– Мы будем перебиты! – ответил отважный солдат, не разделявший иллюзий своего государя.
Но Фридрих настойчиво повторил ему свое приказание, и он повиновался, став во главе одного из первых эскадронов. К пяти часам прусская кавалерия была уже не способна сражаться, а пехота не двигалась с места, не повинуясь голосу самого короля. Австрийцы наступали между тем все ближе. И когда Лаудон пустил на расстроенные ряды пруссаков свои четырнадцать свежих эскадронов, они легко опрокинули войска Фридриха и обратили их в бегство. Поражение Фридриха было полным. Под ним было убито две лошади, и все его платье было пробито пулями, он тоже должен был умчаться галопом с поля сражения. Золотой портсигар, лежавший у него в кармане, спас его при этом от верной смерти, остановив шальную пулю. Ротмистр Притвиц, жертвуя собою, конвоировал вместе с сорока гусарами спасавшегося бегством короля.
Среди жертв этого боя с прусской стороны находился Эвальд фон Клейст, автор «Весны», павший во время атаки, которую он вел на австрийский батальон.
Разгром армии Фридриха был ужасен. Из сорока восьми тысяч человек, которыми он командовал накануне, в его распоряжении осталось только три тысячи.

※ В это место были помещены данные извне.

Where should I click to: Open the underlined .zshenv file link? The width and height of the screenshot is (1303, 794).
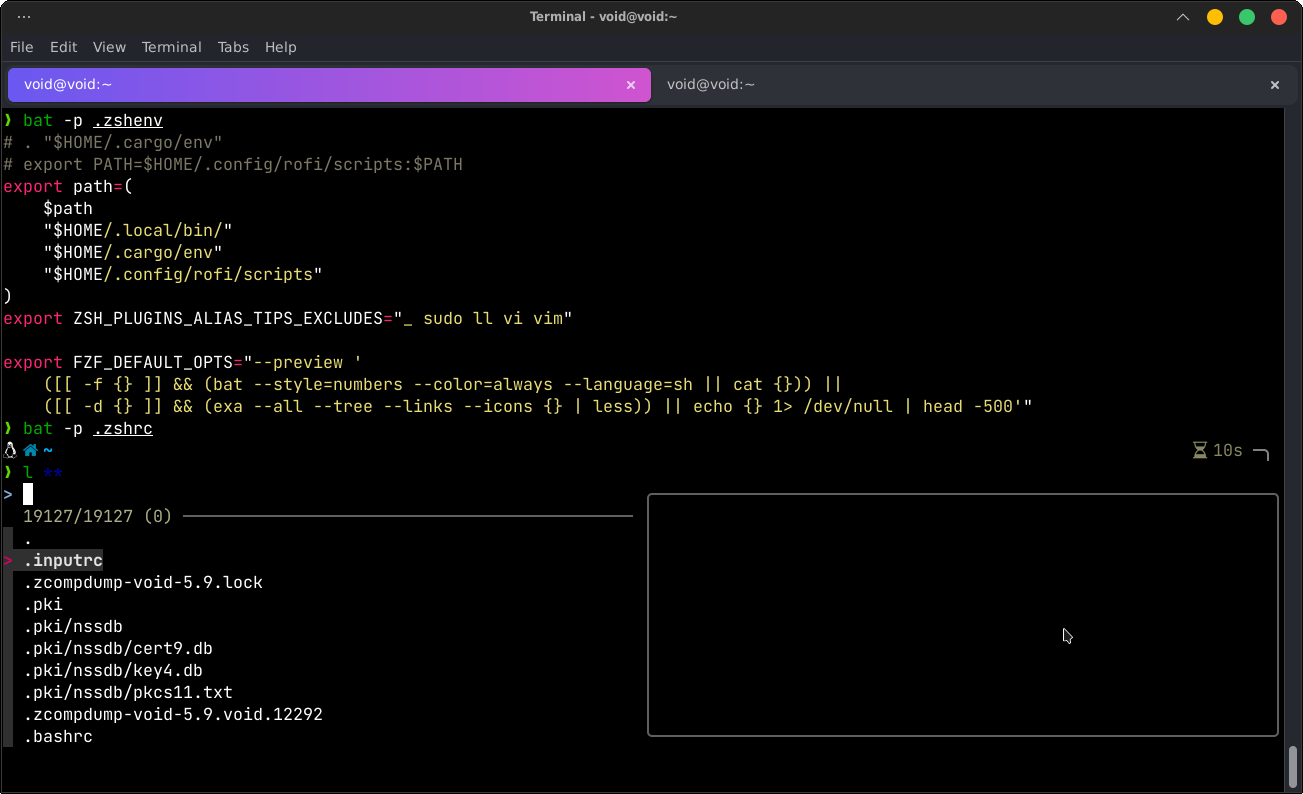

Он был уверен, что Салтыков с Лаудоном будут теперь преследовать его, соединятся с Гаддиком и Дауном, займут Бранденбург, Силезию, завладеют Берлином и Бреславлем и заставят его молить их о пощаде, и чтоб помешать этому, у него не было никаких средств спасения, ничего. Это был конец, развязка неравной борьбы, в которой он роковым образом должен был пасть, – развязка, по-видимому, настолько неизбежная и сознаваемая им столь отчетливо и мучительно, что его твердая, как сталь, душа, готова было уже сломиться. Он опять взялся за перо и написал своему брату:
«Я не переживу этого, последствия этого дела ужаснее, нежели оно само. У меня нет средств к спасению… Мне кажется, все погибло… Я не переживу потери моей родины. Прощай навсегда».
В течение четырех или пяти дней, которые последовали за поражением, Фридрих, кажется, серьезно думал о самоубийстве. На 2 и 3 августа он уступил командование армией генерал-лейтенанту Финку, ссылаясь на свое нездоровье, и один из его секретарей писал министру Финкенштейну: «Его Величество находится в унынии, которое не может не вызывать бесконечного огорчения в тех, кто имеет честь быть к нему приближенным… Положение дел признается почти отчаянным, и сообразно с этим все и поступают».
Однако русские и австрийцы все медлили перейти в наступление, и пятого августа Финкенштейн с радостью прочел записку короля, в которой сказался Фридрих былых дней. Мы можем не любить этого героя, потому что он и не внушает любви, но мы не можем, со своей стороны, перед ним не преклониться, потому что он представлял собою несомненно одну из самых чудесных умственных и нравственных организаций, когда-либо существовавших на свете. Король уже пришел в себя и писал: «Если русские перейдут Одер и станут угрожать Берлину, мы вступим с ними в бой скорее для того, чтоб умереть под стенами нашей родины, нежели в надежде их победить… Я решил погибнуть, защищая вас». К Фридриху еще не вернулась вера в успех, но в нем уже проснулась его доблесть и твердая воля, хотя он по-прежнему отдавал себе отчет в том, как опасно и почти безвыходно его положение. Несколько отрядов, избежавших ужасной бойни под Кунерсдорфом, сошлись вокруг него. Заняв с ними позицию при Мадлице, к северу от Фюрстенвальда, чтоб заградить русским дорогу на Берлин, он писал: «Я буду драться потому, что делаю это – для родины, но смотрите на мое решение как на последнее напряжение моих сил… Клянусь вам, нельзя рисковать больше, чем я рискую теперь. Вскоре у меня будет тридцать тысяч человек. Их было бы достаточно, если бы с ними были наши лучшие офицеры, и если бы эти негодяи исполняли свой долг. Но чтоб ничего не утаивать от вас, скажу вам, что я больше боюсь собственных войск, чем неприятеля, который дарит мне, неуместно для себя, много времени… Я этим и воспользовался, чтоб исполнить мой долг верности к государству, но если эта сволочь меня покинет, я этого не переживу».